We marked all the statues we found in this map for you:
Take a walk on Old Bridge
Bratislava’s Old Bridge is also part of the modern Bratislava that surprised us. I feel the contradiction, so let me explain.
This bridge was the first one in Bratislava, and it has had many names throughout its life. After about 45 years of service, it was blown up by the retreating German army in 1945. It has been reconstructed several times after that, and the largest reconstruction happened from 2008 to 2016.
As a result, it became much more than just a bridge. It’s a community space, too. It has benches and viewing platforms, and such a brave, distinctive green color. It also has the best views of Bratislava Castle and the Danube. Having a tram line as well as serving pedestrians and cyclists but no cars, Old Bridge shows the way to liveable cities of the future, focusing on people.
Slovakia beyond Bratislava
Okay, all these things might or might not fit in 24 hours.
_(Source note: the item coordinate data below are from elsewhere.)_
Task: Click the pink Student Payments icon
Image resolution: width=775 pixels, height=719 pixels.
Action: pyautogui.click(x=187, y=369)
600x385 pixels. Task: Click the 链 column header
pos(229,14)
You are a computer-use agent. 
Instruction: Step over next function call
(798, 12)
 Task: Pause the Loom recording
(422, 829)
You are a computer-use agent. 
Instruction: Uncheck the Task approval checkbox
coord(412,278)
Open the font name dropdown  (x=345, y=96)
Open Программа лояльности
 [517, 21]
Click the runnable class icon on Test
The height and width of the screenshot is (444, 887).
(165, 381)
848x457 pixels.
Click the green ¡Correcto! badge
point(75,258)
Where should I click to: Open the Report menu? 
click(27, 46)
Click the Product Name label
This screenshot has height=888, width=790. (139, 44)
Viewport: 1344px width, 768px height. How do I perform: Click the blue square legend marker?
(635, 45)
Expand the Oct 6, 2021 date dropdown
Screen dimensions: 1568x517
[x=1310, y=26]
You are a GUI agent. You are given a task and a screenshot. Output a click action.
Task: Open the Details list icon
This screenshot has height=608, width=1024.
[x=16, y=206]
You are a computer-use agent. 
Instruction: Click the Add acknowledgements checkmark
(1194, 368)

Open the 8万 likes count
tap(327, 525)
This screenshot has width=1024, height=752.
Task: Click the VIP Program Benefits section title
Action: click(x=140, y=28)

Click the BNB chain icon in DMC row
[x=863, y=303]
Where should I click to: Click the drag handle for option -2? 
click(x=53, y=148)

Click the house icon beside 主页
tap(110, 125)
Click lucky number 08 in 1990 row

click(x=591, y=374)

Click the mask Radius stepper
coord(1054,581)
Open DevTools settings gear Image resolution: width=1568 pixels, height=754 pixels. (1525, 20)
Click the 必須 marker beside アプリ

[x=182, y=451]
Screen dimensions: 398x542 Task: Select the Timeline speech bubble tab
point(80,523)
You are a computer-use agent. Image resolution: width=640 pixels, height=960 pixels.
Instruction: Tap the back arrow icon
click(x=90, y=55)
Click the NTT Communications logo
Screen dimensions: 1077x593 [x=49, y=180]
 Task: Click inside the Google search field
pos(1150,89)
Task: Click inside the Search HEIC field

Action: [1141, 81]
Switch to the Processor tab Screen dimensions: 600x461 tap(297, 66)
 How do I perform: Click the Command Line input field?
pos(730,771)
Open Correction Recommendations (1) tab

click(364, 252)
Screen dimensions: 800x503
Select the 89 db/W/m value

It depends on the average distance you walk in a city per day (it’s somewhere between 20 and 30 kilometres for us). But the country of Slovakia deserves your time, anyway.
We think it’s one of the most underrated European countries. And though we love Bratislava, if you name any other place in Slovakia, there’s high chance that we love it even more. Like the charming town of Košice. The romantic castle ruins standing on lonely hills. The lovely glens and waterfalls of Slovak Paradise National Park. Astonishing Tatras and Fatras. UNESCO listed karst caves. Slovakia offers seriously beautiful landscapes and countless hiking trails. And we’ve already written tons of long, detailed posts about them – feel free to browse here.
Do you like street art? In which cities have you seen really good ones?
This post was updated in 2019 December, after another visit to Bratislava.